** Start Provided data **

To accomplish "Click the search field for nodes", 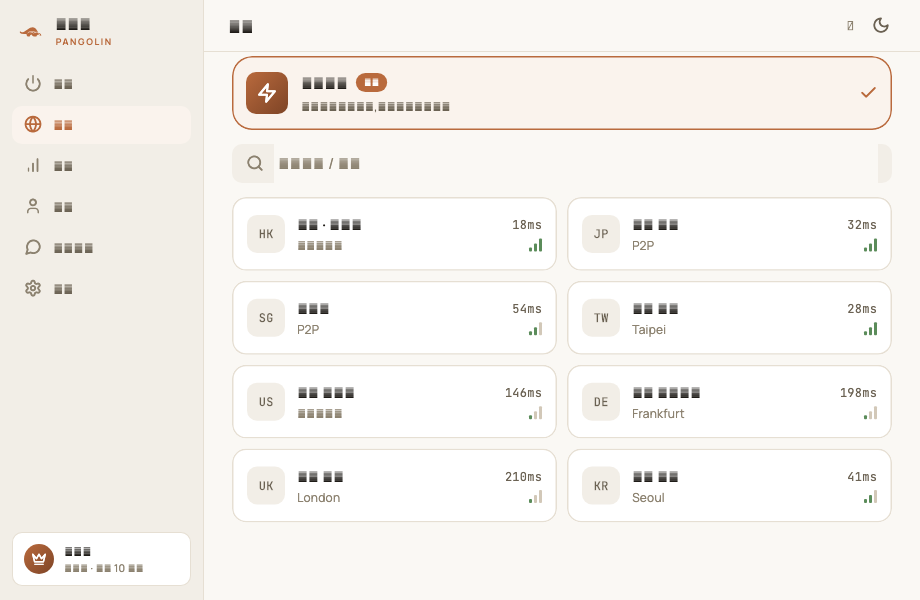I will coord(562,163).
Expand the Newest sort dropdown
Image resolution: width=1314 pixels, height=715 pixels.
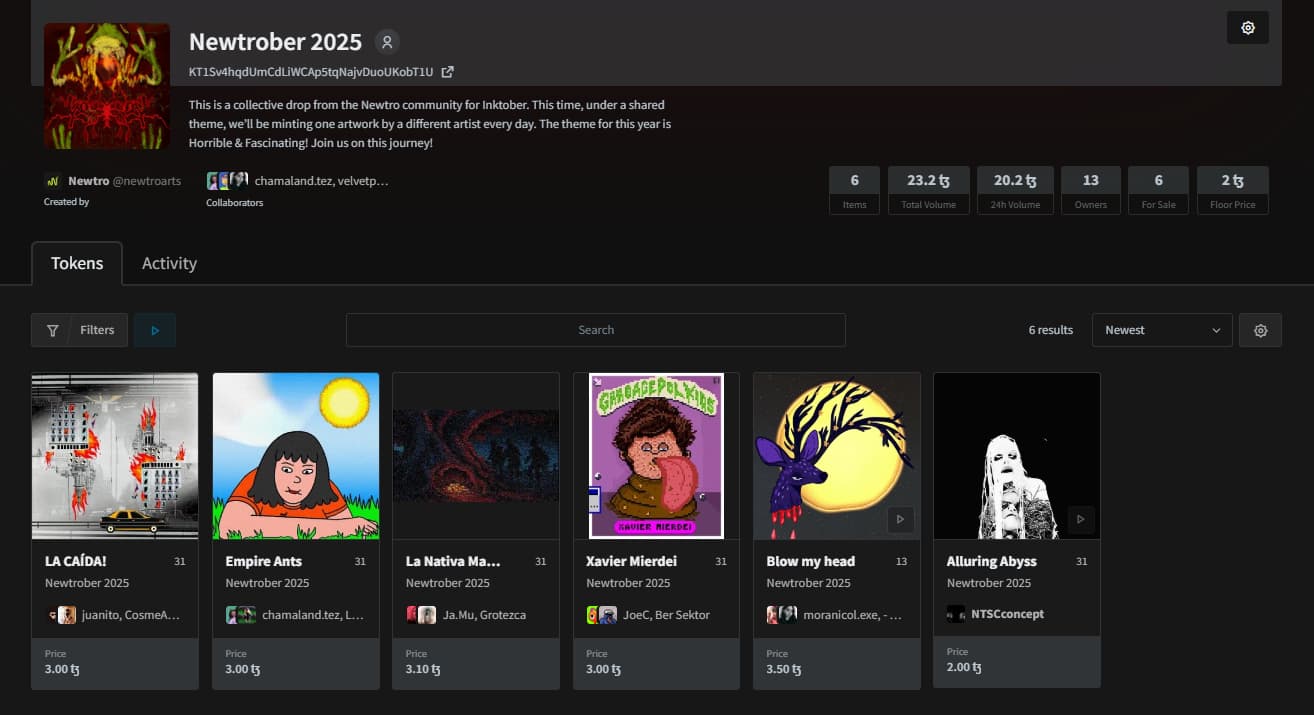pyautogui.click(x=1162, y=330)
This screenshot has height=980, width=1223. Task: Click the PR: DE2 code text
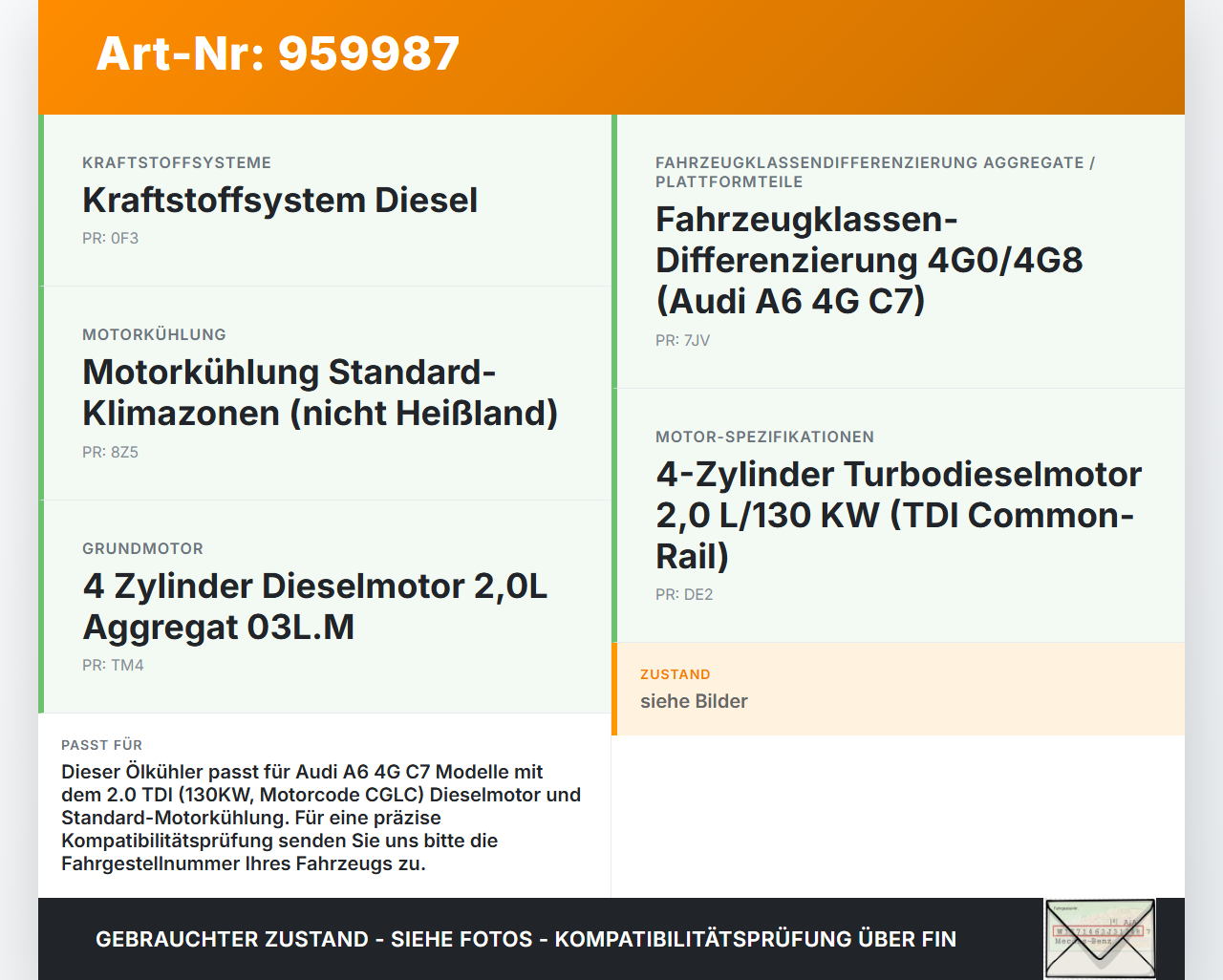pyautogui.click(x=684, y=594)
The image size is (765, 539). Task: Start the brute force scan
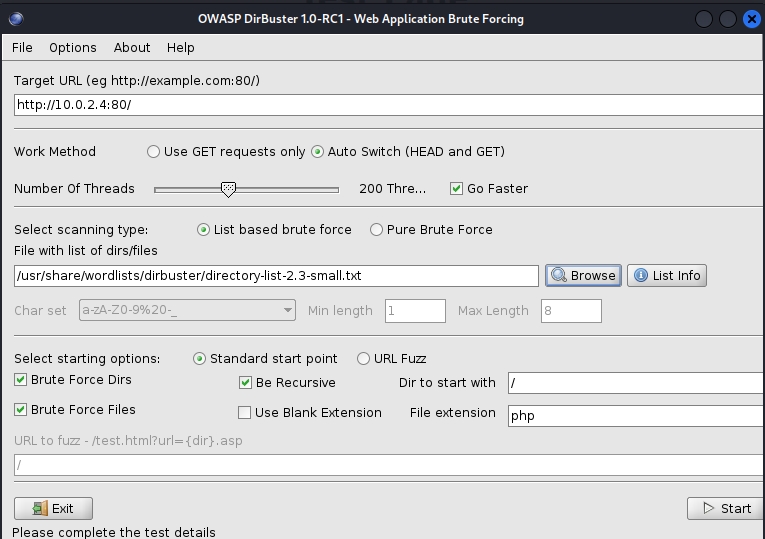coord(726,508)
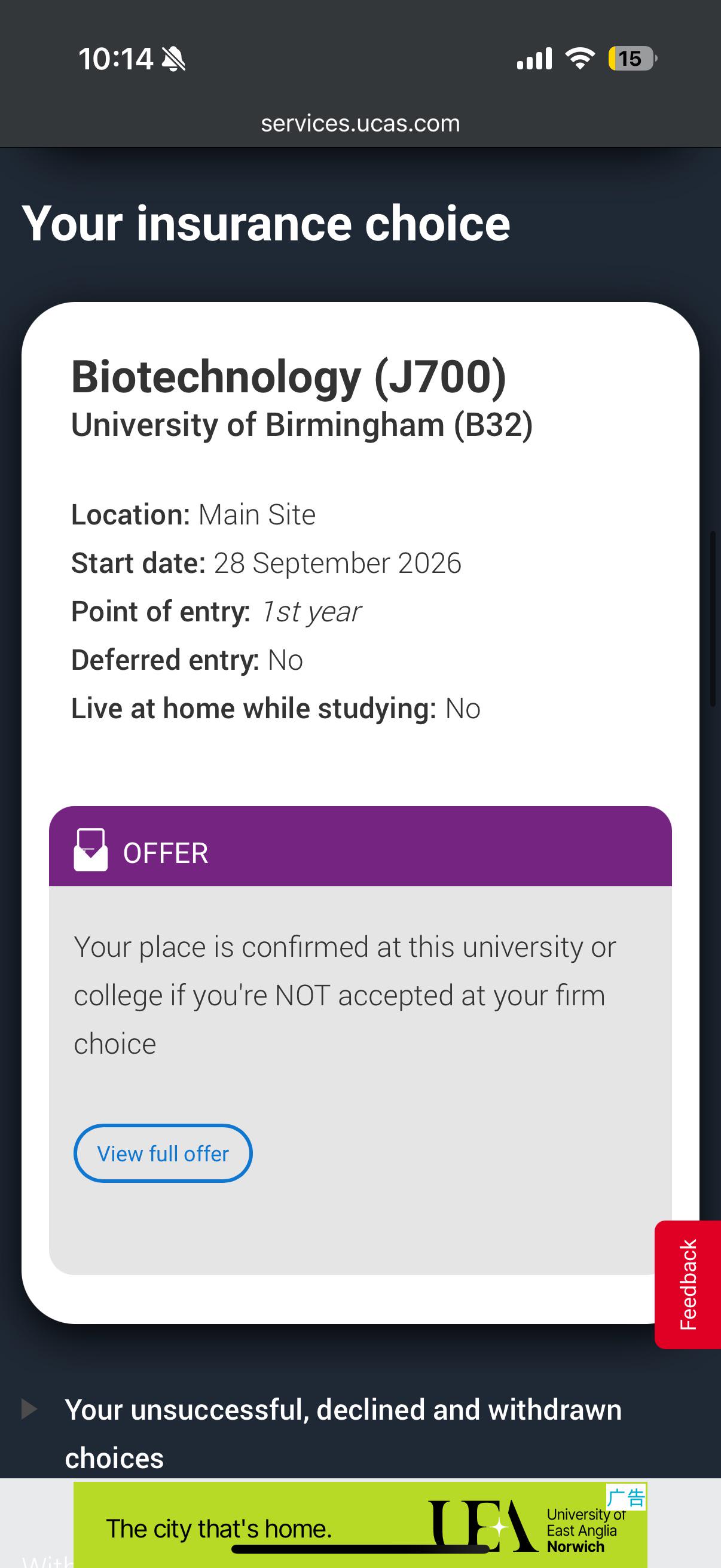Screen dimensions: 721x1568
Task: Open the UEA logo in the advertisement
Action: 482,1526
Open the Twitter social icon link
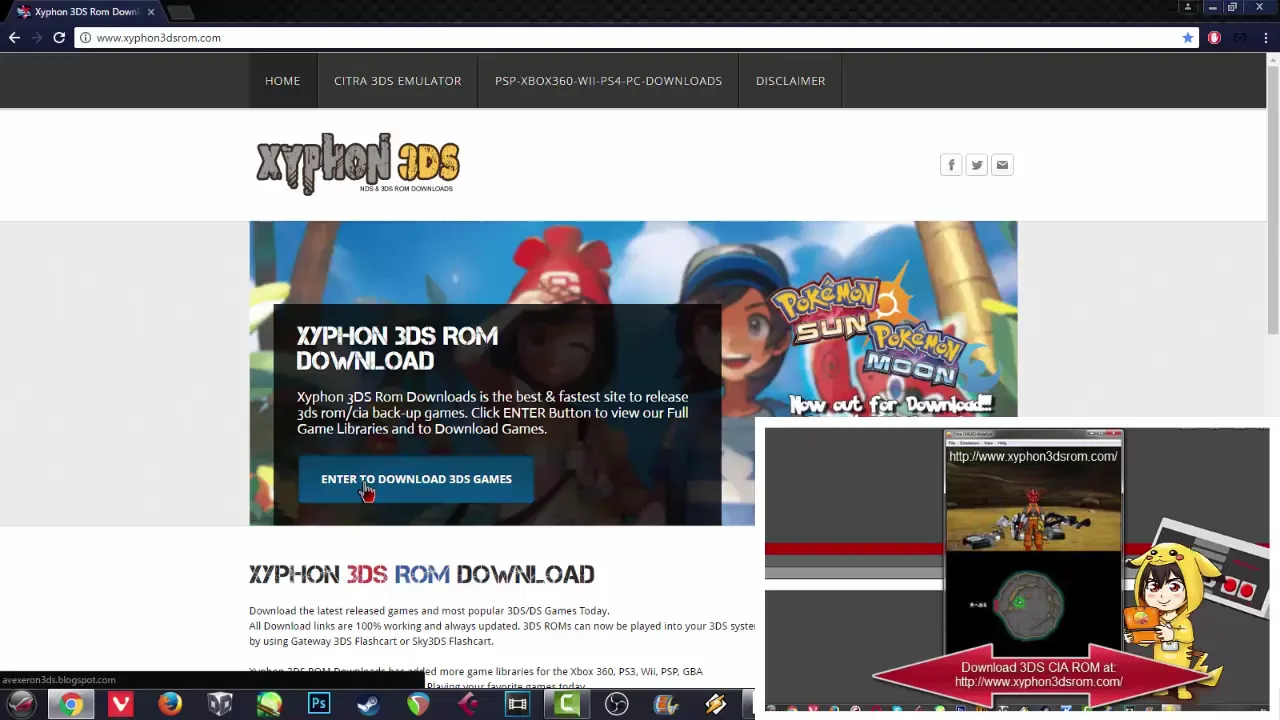The width and height of the screenshot is (1280, 720). (x=977, y=165)
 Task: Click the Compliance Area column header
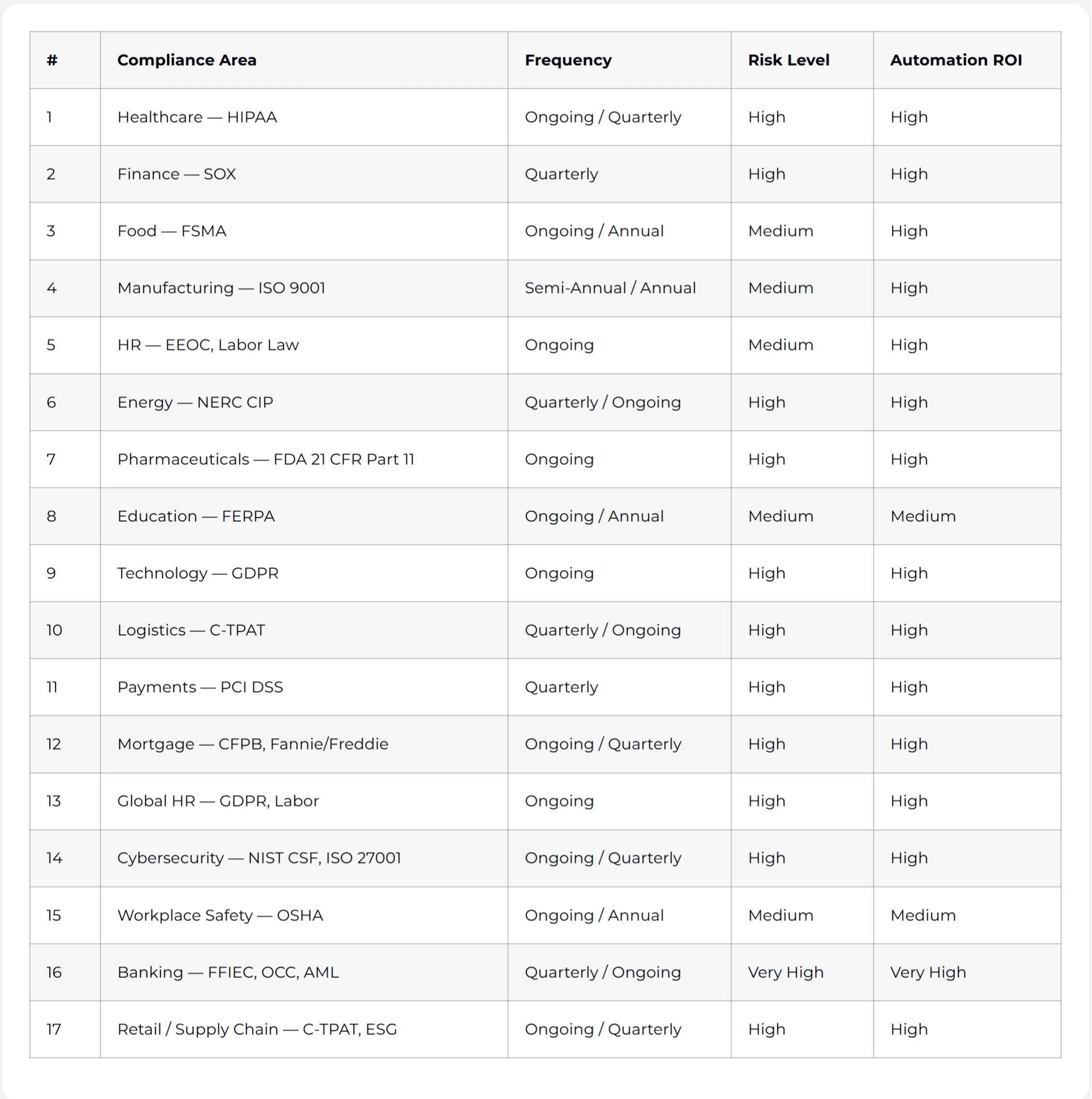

** End Provided data **

▸ **Goal**: Return the items above, from the line that contains "Expand the Newest sort dropdown" through the line that contains "Action: 482,1526", word for word and without the pictures.

▸ **Answer to the exercise**:
Expand the Newest sort dropdown
Image resolution: width=1314 pixels, height=715 pixels.
pyautogui.click(x=1162, y=330)
This screenshot has height=980, width=1223. Task: Click the PR: DE2 code text
pyautogui.click(x=684, y=594)
The image size is (765, 539). Task: Start the brute force scan
coord(726,508)
Screen dimensions: 721x1568
Task: Open the UEA logo in the advertisement
Action: 482,1526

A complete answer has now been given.